Stored items
╔══

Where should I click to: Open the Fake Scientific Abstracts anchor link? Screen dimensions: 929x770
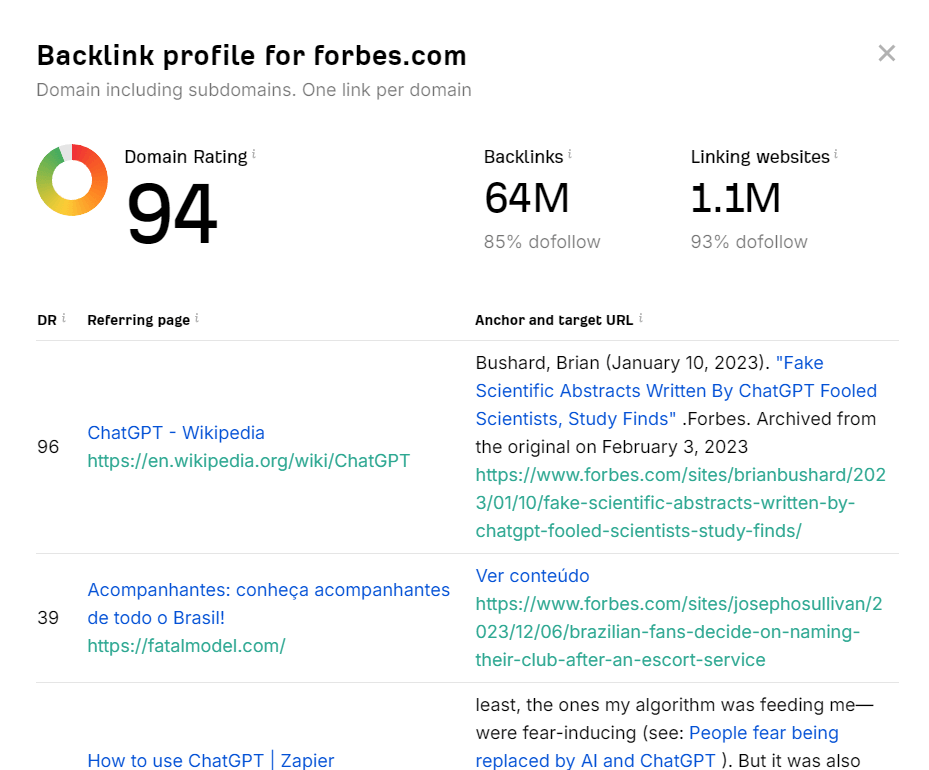tap(675, 390)
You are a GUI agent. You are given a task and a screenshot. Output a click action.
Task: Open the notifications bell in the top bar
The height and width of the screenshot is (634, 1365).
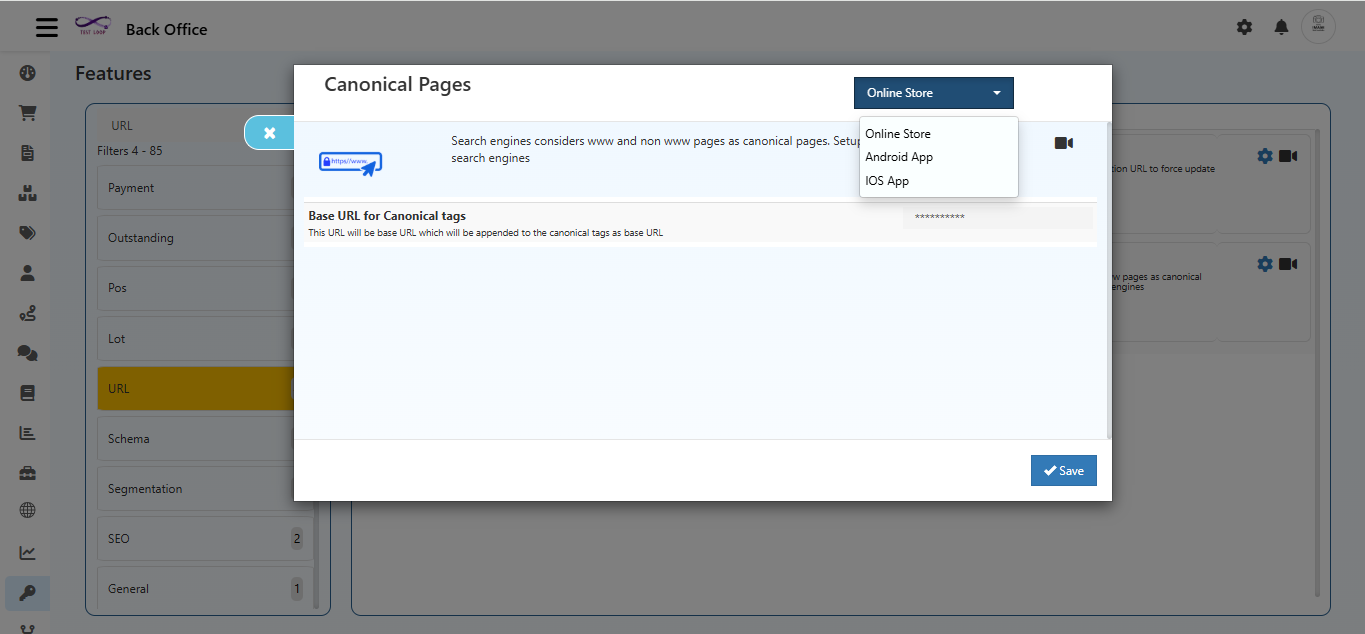(x=1281, y=27)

╚══

• **PROBLEM DESCRIPTION**: If the data includes images, skip them and copy every line exactly.

• **THE ANSWER**:
Where should I click to: Open the Fake Scientific Abstracts anchor link? Screen dimensions: 929x770
tap(675, 390)
You are a GUI agent. You are given a task and a screenshot. Output a click action.
Task: Open the notifications bell in the top bar
The height and width of the screenshot is (634, 1365).
(x=1281, y=27)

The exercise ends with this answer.